By convention all variables which are computed from underlying attributes are
stored in this file.  Although the previous version of UrbanSim used a
domain-specific *expression language*, the current version uses native Pandas,
along with the ``@orca.column`` decorator and dependency injection.
As before, the convention is to name the underlying data the
*primary attributes* and the functions specified here as *computed columns*.
A typical example is shown below: ::

    @orca.column('zones', 'sum_residential_units')
    def sum_residential_units(buildings):
        return buildings.residential_units.groupby(buildings.zone_id).sum()

This creates a new column ``sum_residential_units`` for the ``zones`` table.
Notice that because of the magic of ``groupby``, the grouping column is used as
the index after the operation so although ``buildings`` has been passed in
here, because ``zone_id`` is available on the ``buildings`` table, the Series
that is returned is appropriate as a column on the ``zones`` table.  In other
words ``groupby`` is used to *aggregate* from the buildings table to the zones
table, which is a very common operation.

To move an attribute from one table to another using a foreign key, the
``misc`` module has a `reindex method <utils/misc.html#urbansim.utils.misc.reindex>`_.
Thus even though ``zone_id`` is *only* a primary attribute on the ``parcels``
table, it can be moved using ``reindex`` to the ``buildings`` table using the
``parcel_id`` (foreign key) of that table.  This is shown below and extracted
`from the example <https://github.com/udst/sanfran_urbansim/blob/5b93eb4708fc7ea97f38a497ad16264e4203dbca/variables.py#L122>`_.  ::

    @orca.column('buildings', 'zone_id', cache=True)
    def zone_id(buildings, parcels):
        return misc.reindex(parcels.zone_id, buildings.parcel_id)

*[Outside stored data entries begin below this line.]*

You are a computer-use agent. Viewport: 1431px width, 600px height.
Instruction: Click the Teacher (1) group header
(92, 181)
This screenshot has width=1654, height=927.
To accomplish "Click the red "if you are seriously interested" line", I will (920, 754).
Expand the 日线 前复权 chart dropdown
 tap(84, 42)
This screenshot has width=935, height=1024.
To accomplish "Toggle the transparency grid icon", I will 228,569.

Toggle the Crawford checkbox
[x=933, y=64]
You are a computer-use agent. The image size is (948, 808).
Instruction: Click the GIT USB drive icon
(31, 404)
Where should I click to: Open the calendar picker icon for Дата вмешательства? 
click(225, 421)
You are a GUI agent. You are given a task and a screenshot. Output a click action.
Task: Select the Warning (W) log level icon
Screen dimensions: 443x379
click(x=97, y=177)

Note that computed columns can also be used in other computed columns.  For
instance ``buildings.zone_id`` in the code for the ``sum_residential_units``
columns is itself a computed column (defined by the code we just saw).

*This is the real power of the framework.  The decorators define a hierarchy
of dependent columns, which are dependent on other dependent columns, which
are themselves dependent on primary attributes, which are likely dependent on
injectables and table_sources.  In fact, the models we see next are usually
what actually resolves these dependencies, and no variables are computed
unless they are actually required by the models.  The user is relatively
agnostic to this whole process and need only define a line or two of code at a
time attached to the proper data concept.  Thus a whole data processing
workflow can be built from the hierarchy of concepts within the simulation
framework.*

**A Note on Table Wrappers**

The ``buildings`` object that gets passed in is a
`DataFrame Wrapper <https://udst.github.io/orca/core.html#orca.orca.DataFrameWrapper>`_
and the reader is referred to the API documentation to learn more about this
concept.  In general, this means the user has access to the Series object by
name on the wrapper but the **full set of Pandas DataFrame methods is not
necessarily available.** For instance ``.loc`` and ``.groupby`` will both yield
exceptions on the ``DataFrameWrapper``.

To convert a ``DataFrameWrapper`` to a DataFrame, the user can simply call
`to_frame <https://udst.github.io/orca/core.html#orca.orca.DataFrameWrapper.to_frame>`_
but this returns *all* computed columns on the table and so has performance
implications.  In general it's better to use the Series objects directly where
possible.

As a concrete example, the following code is recommended: ::

       return buildings.residential_units.groupby(buildings.zone_id).sum()

This will *not* work: ::

       return buildings.groupby("zone_id").residential_units.sum()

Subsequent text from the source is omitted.